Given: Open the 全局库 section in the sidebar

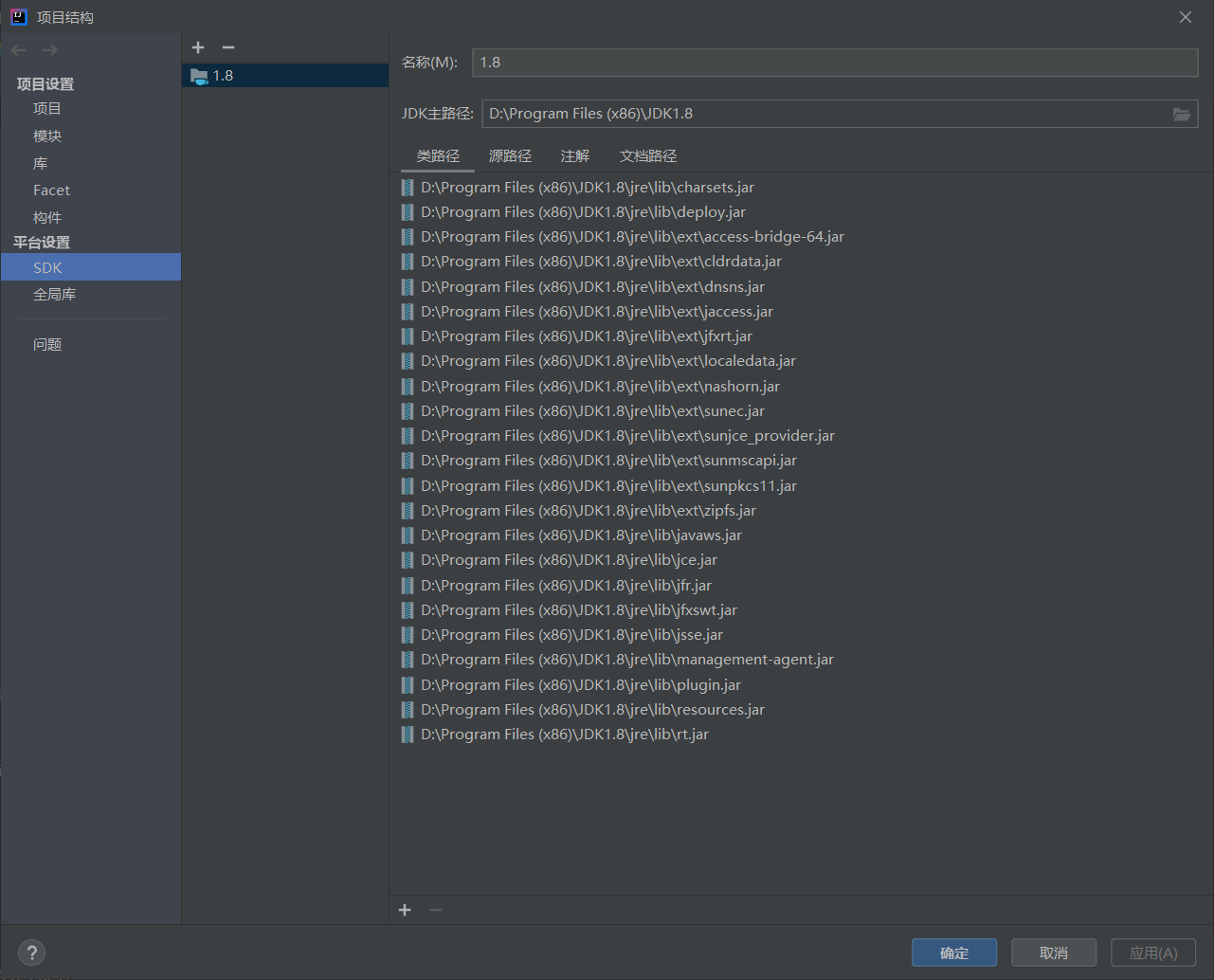Looking at the screenshot, I should 55,294.
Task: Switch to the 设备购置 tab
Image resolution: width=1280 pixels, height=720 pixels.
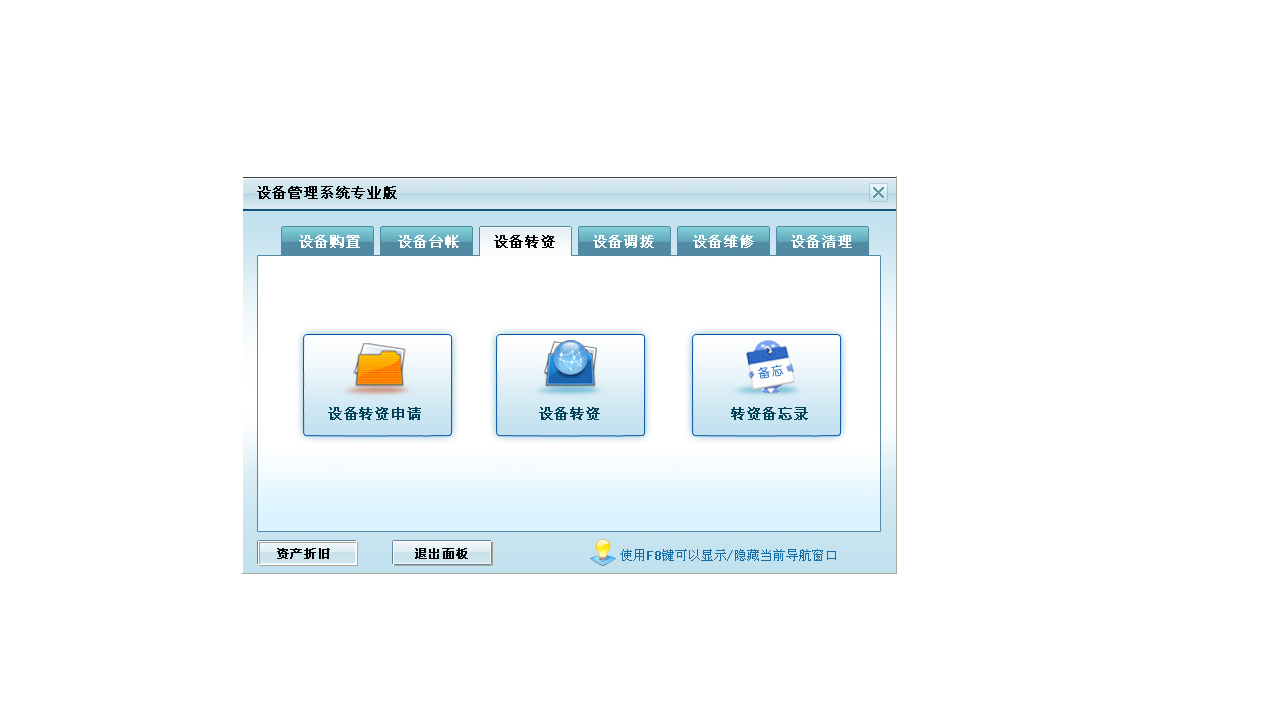Action: pos(327,240)
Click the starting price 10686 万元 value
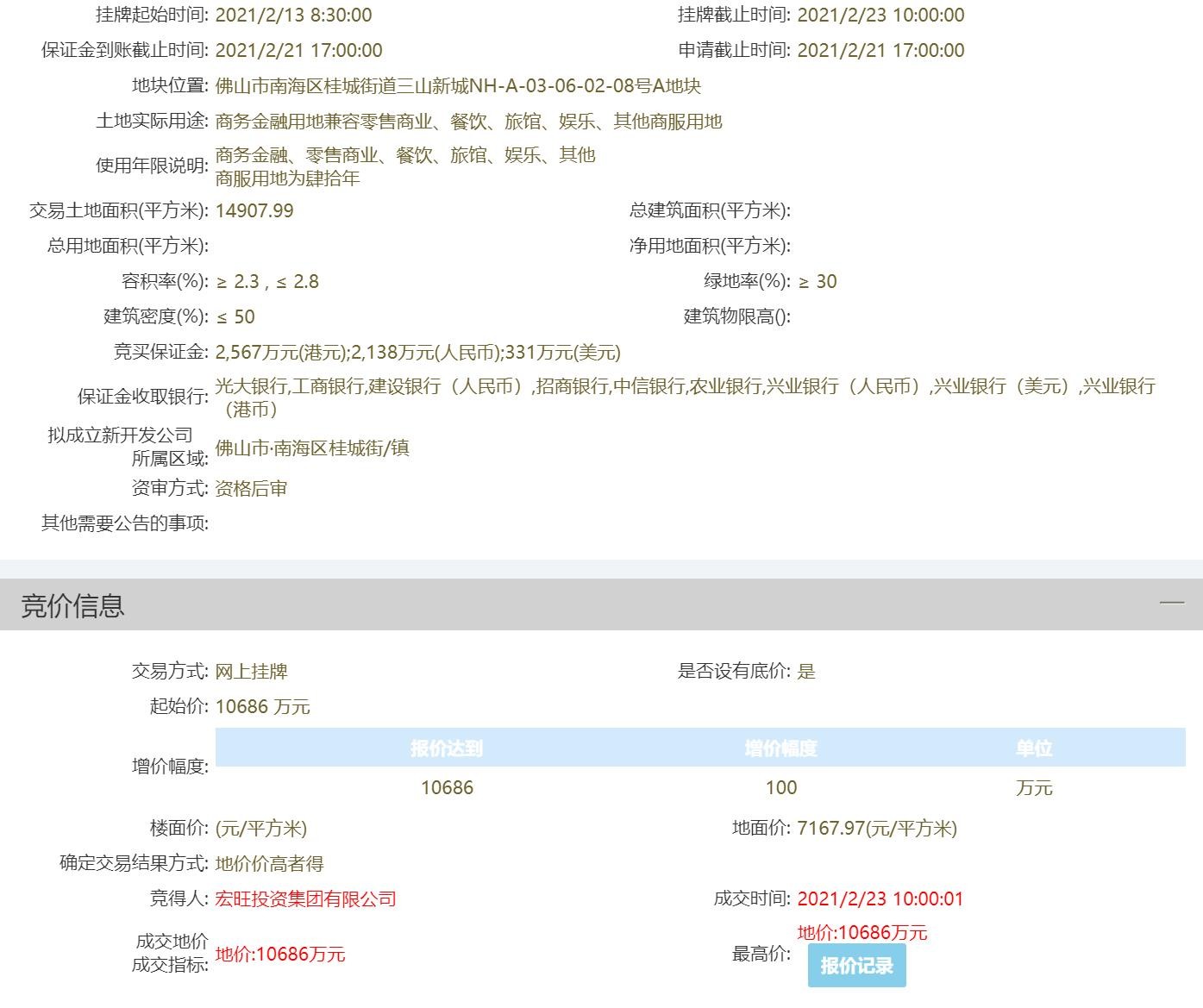 (262, 707)
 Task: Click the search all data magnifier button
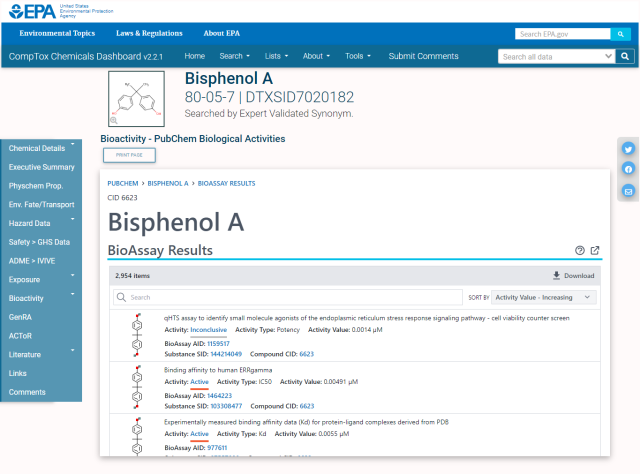pyautogui.click(x=624, y=57)
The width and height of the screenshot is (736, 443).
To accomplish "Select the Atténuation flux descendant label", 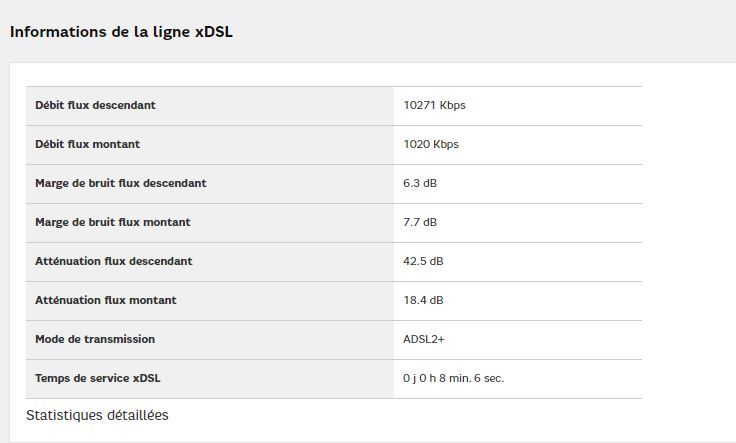I will (x=113, y=261).
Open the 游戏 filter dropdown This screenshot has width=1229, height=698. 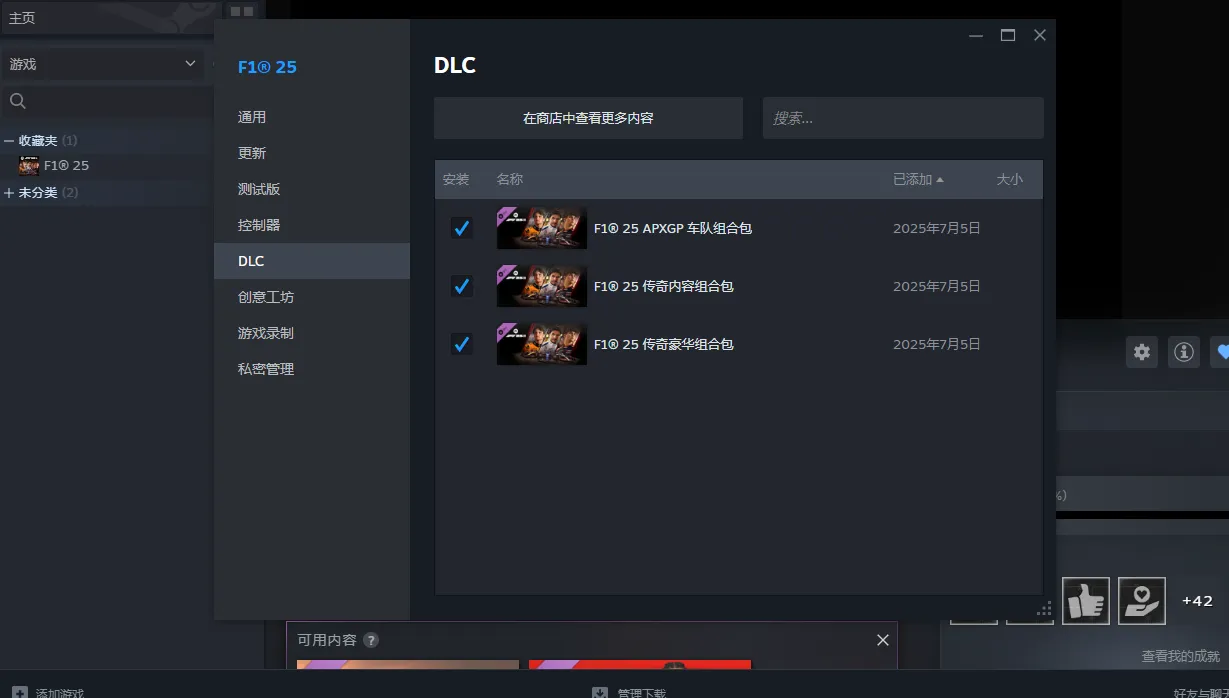tap(103, 64)
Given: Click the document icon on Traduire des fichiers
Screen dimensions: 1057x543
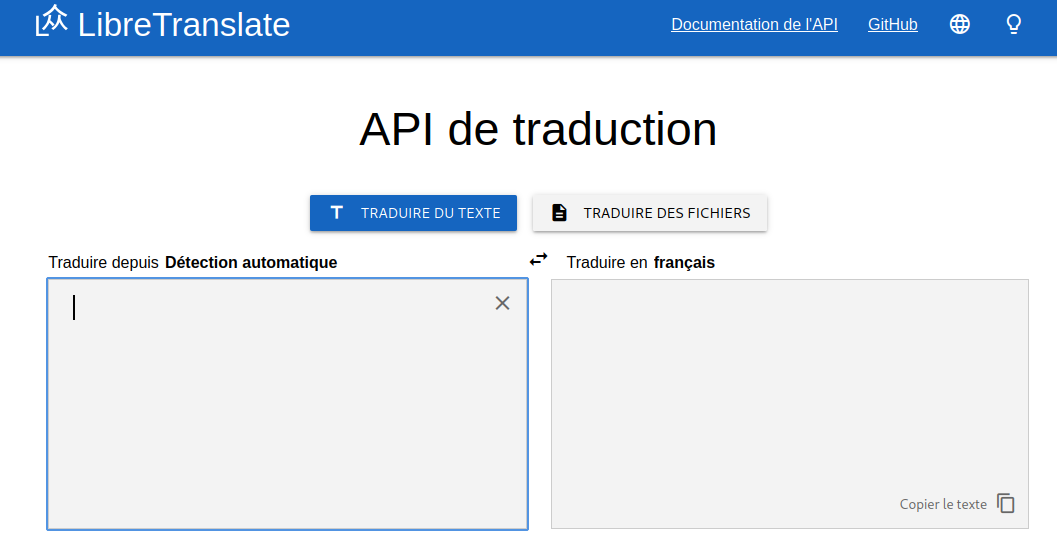Looking at the screenshot, I should [x=559, y=213].
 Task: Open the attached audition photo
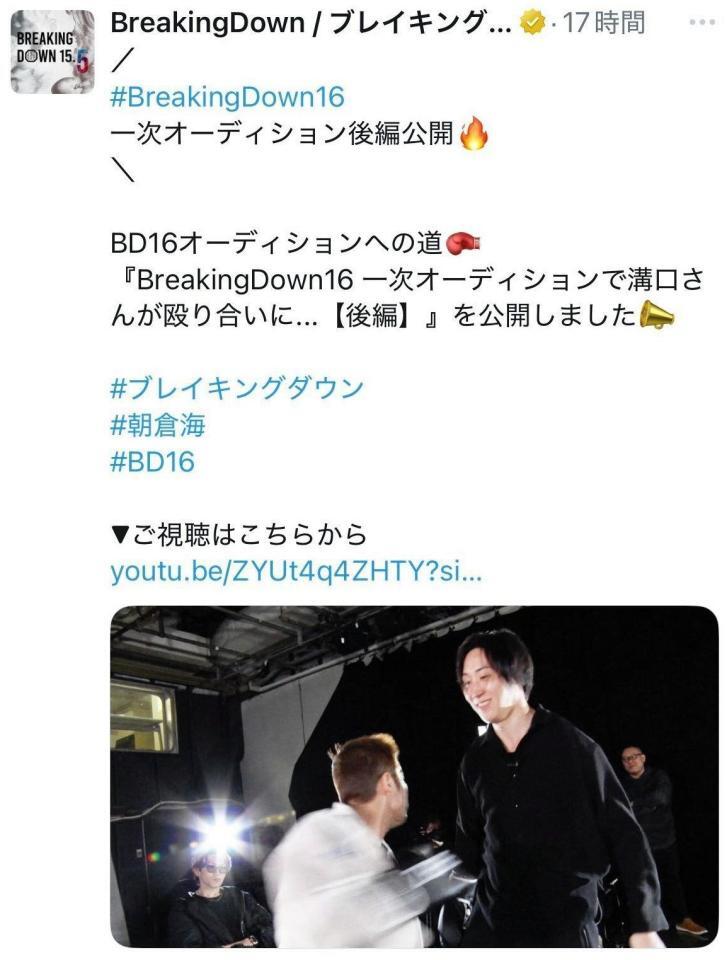tap(414, 777)
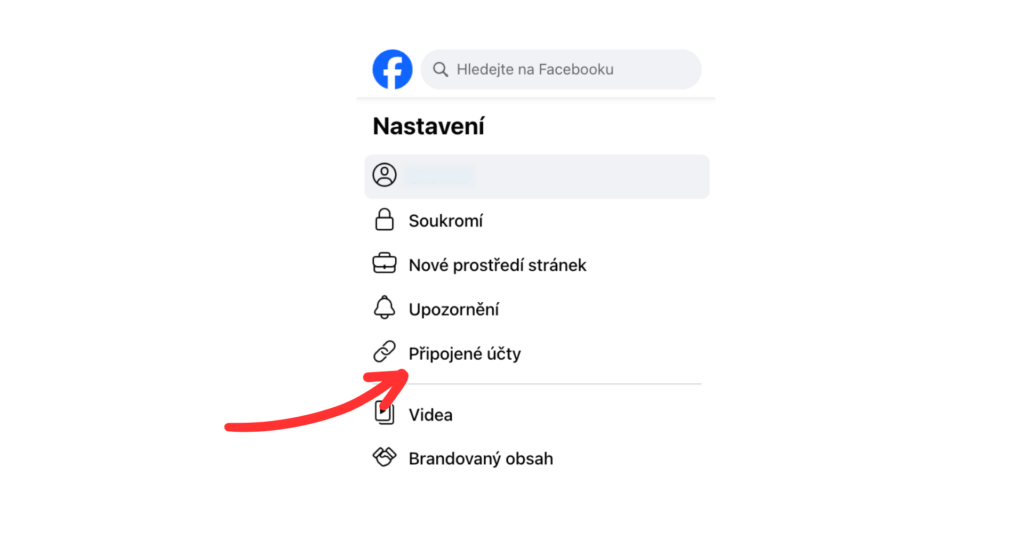Select the highlighted account name row
Image resolution: width=1024 pixels, height=533 pixels.
[537, 176]
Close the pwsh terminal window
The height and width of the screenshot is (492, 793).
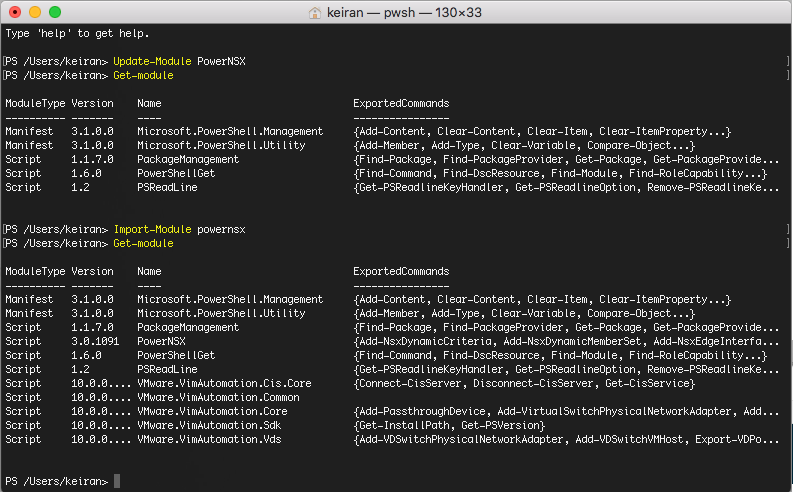point(15,13)
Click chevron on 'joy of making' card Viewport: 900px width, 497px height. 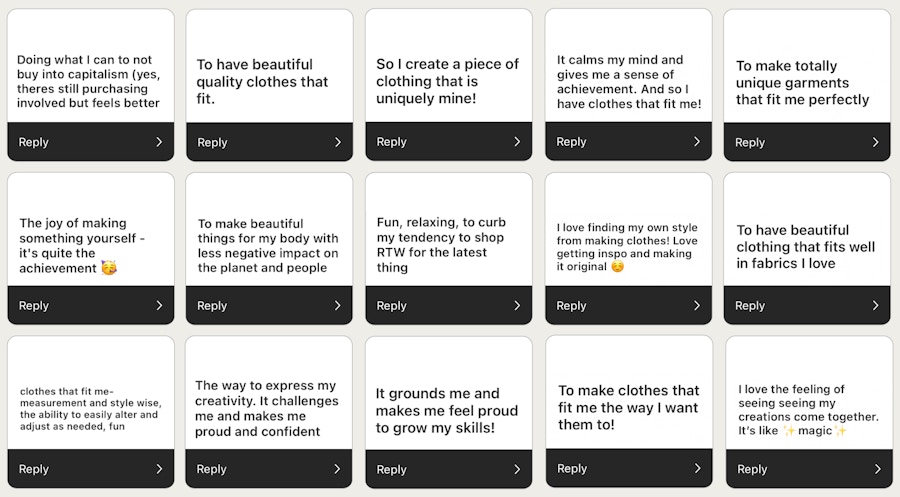pyautogui.click(x=159, y=306)
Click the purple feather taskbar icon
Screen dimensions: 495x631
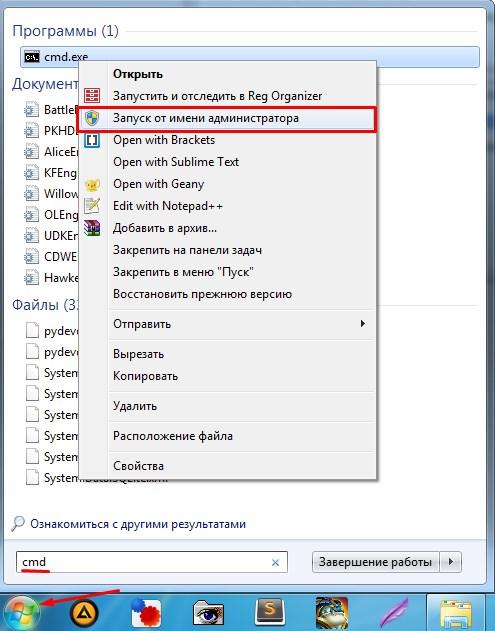[394, 614]
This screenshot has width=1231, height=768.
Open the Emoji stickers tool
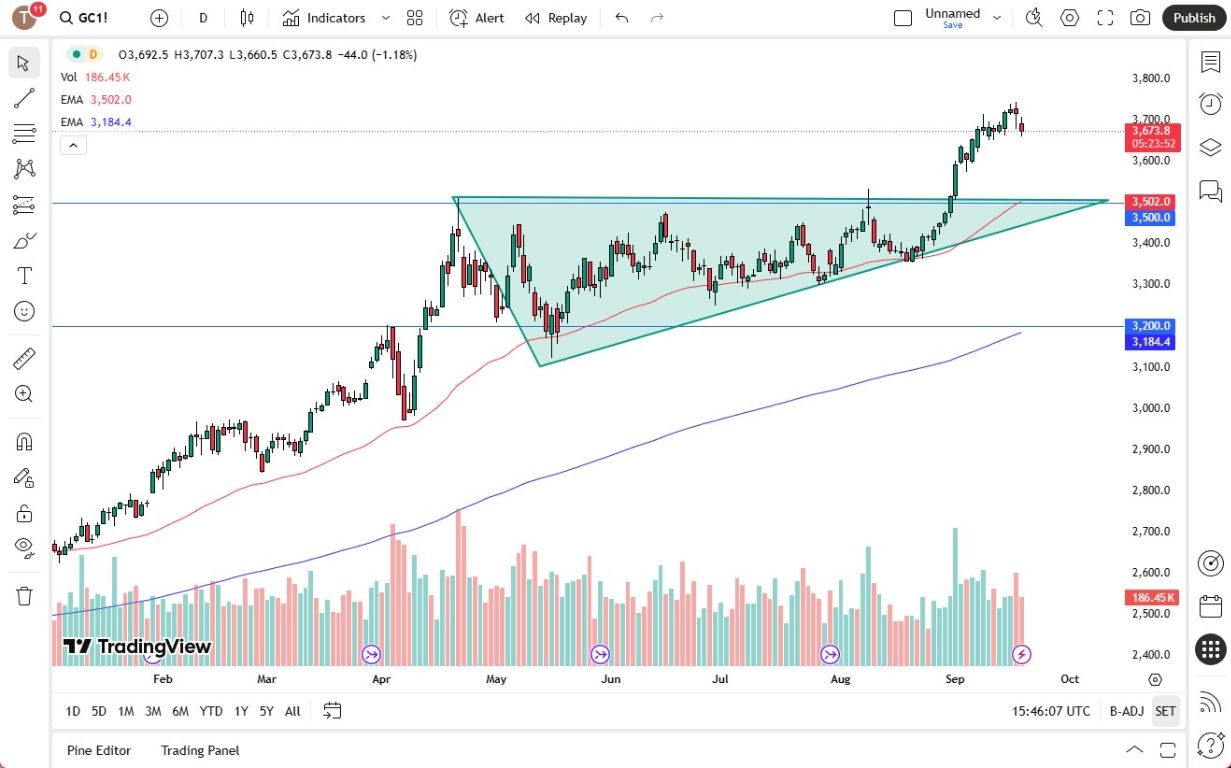pyautogui.click(x=22, y=311)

*Task item*
Could you repeat exactly the lines from the one containing "Screen dimensions: 495x631" through the last line of the records, both included, without the pictures?

*Exercise output*
Screen dimensions: 495x631
[394, 614]
This screenshot has width=1231, height=768.
Open the Emoji stickers tool
pyautogui.click(x=22, y=311)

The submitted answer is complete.